*** Opening Exercise materials ***

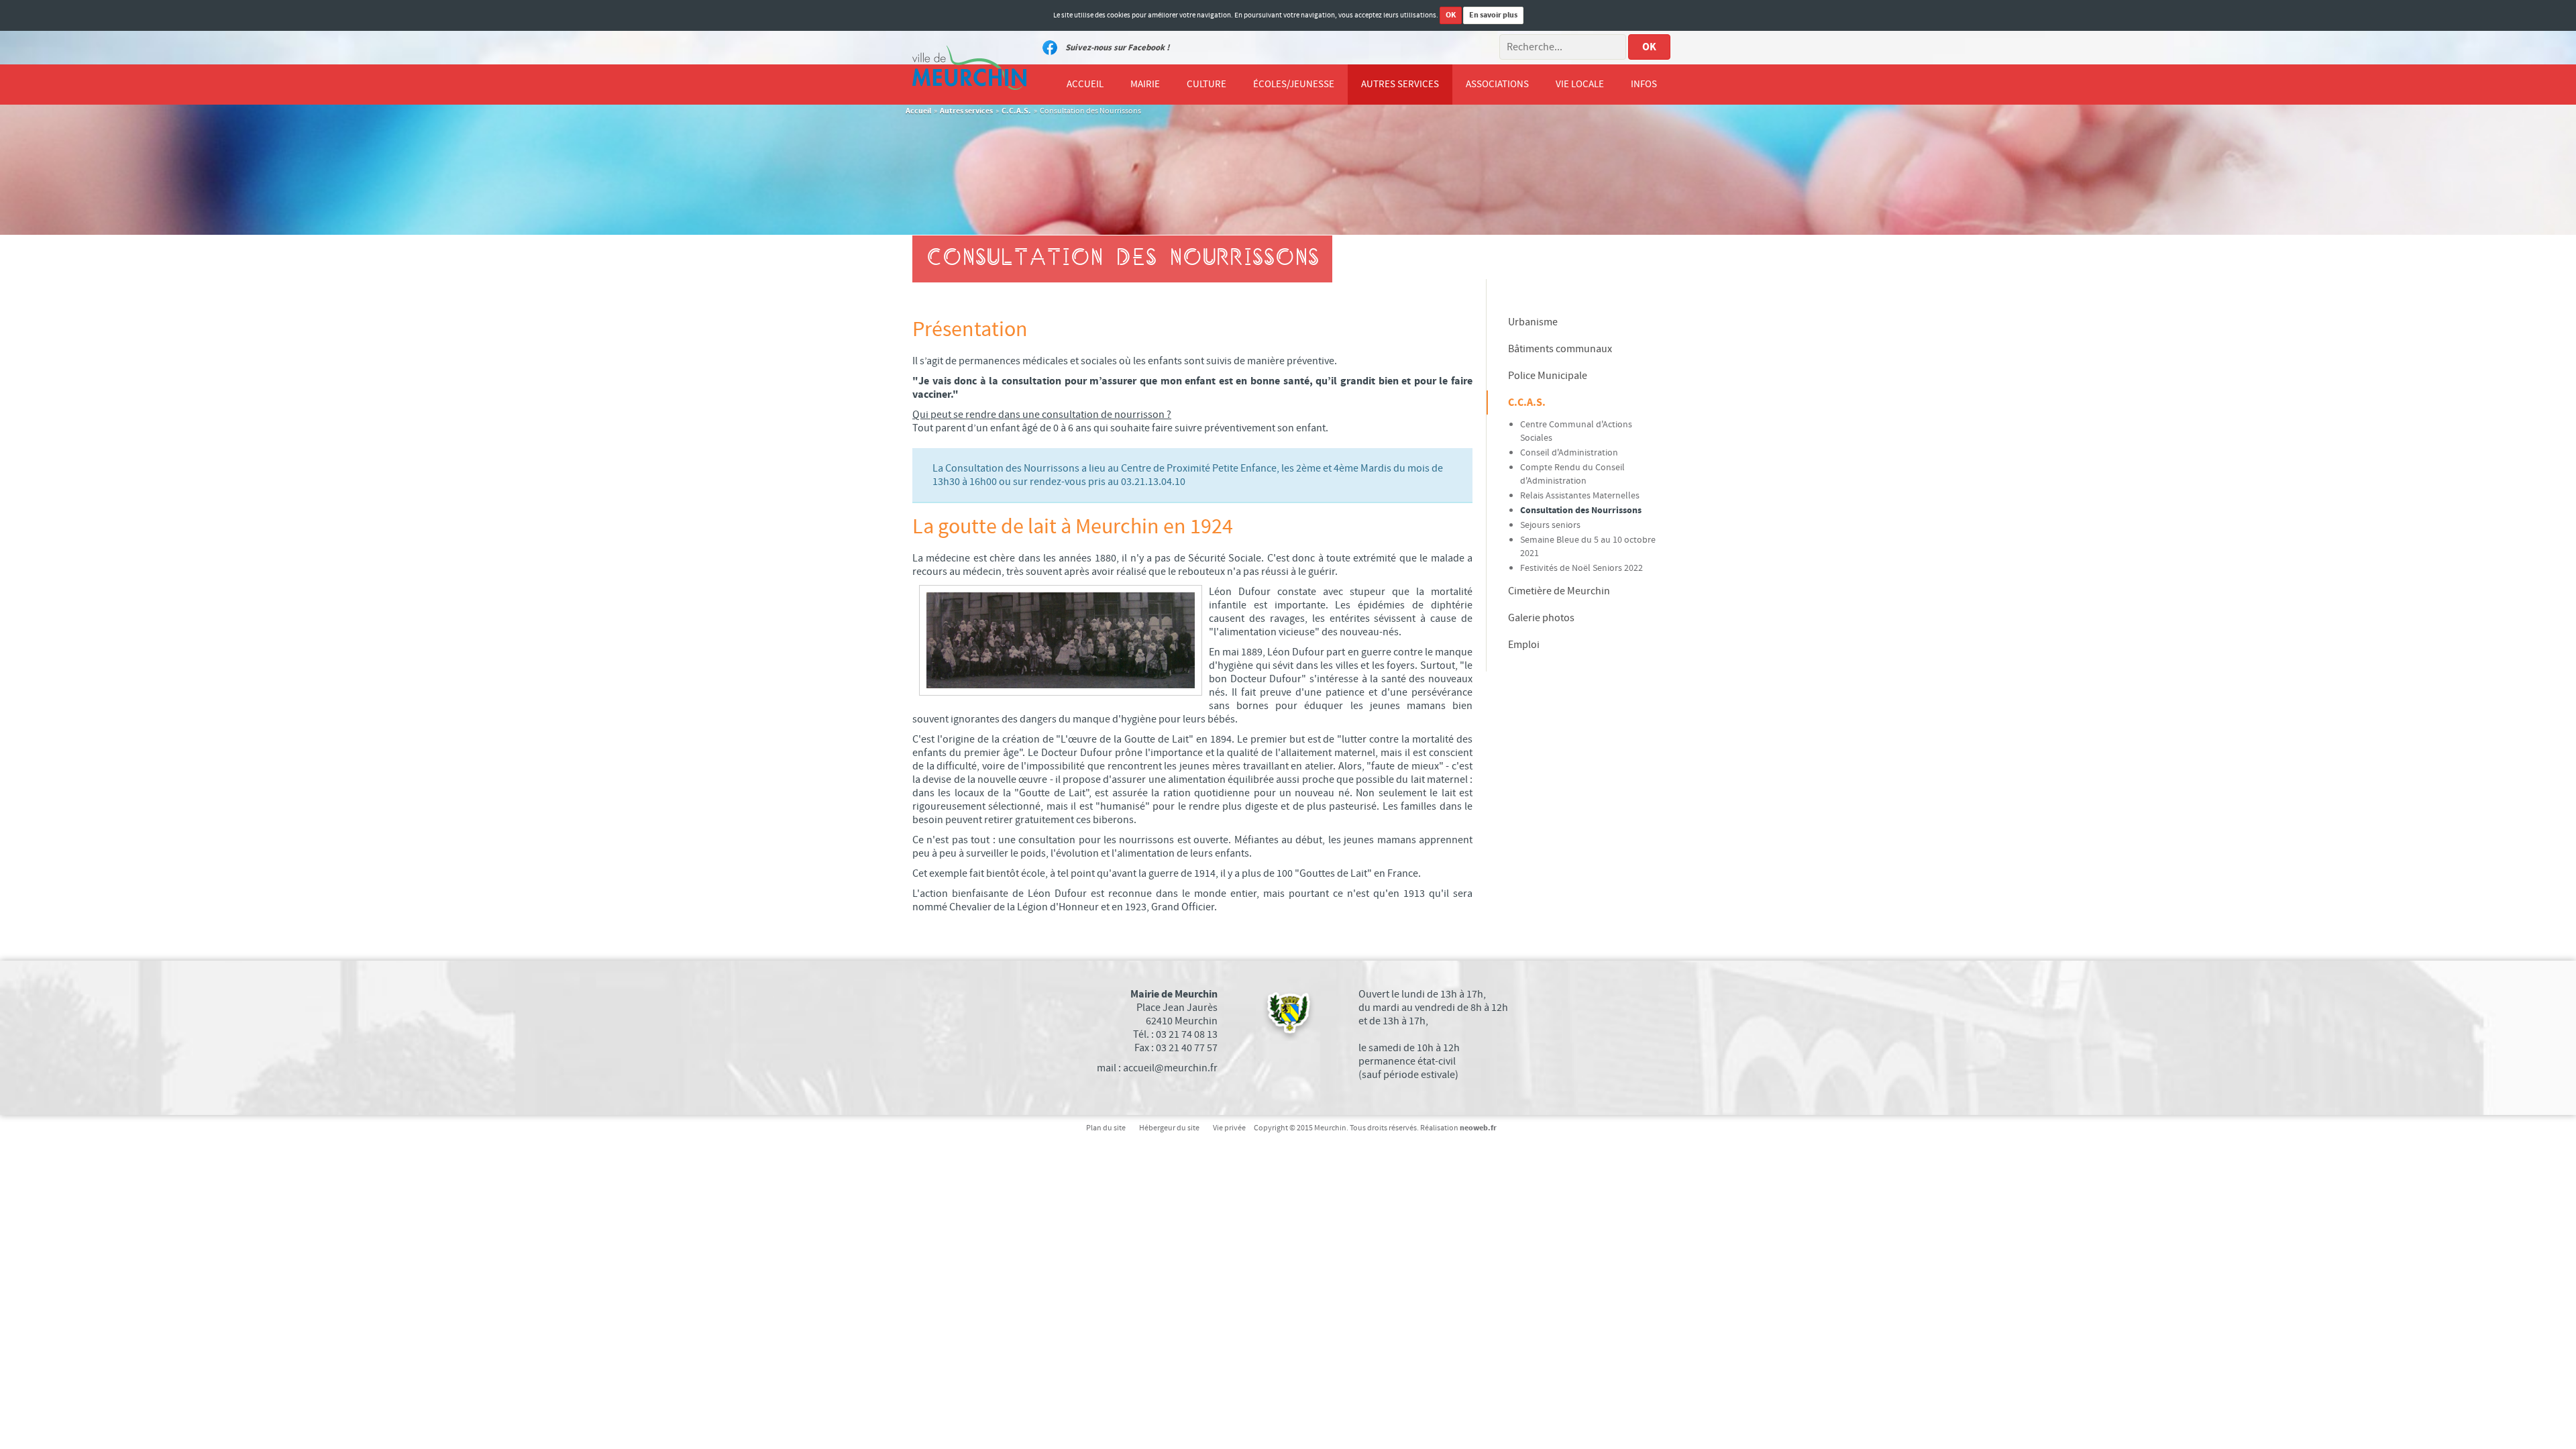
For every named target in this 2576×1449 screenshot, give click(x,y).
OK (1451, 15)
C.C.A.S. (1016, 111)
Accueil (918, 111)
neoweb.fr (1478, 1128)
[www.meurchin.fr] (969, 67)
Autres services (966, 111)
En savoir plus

*** Closing Exercise materials ***

**Directions for this task:** When you return the records, keep every word unchanged and drop the pictures.

**Completed exercise:**
For every named target in this 2576×1449 screenshot, give click(x,y).
OK (1451, 15)
C.C.A.S. (1016, 111)
Accueil (918, 111)
neoweb.fr (1478, 1128)
[www.meurchin.fr] (969, 67)
Autres services (966, 111)
En savoir plus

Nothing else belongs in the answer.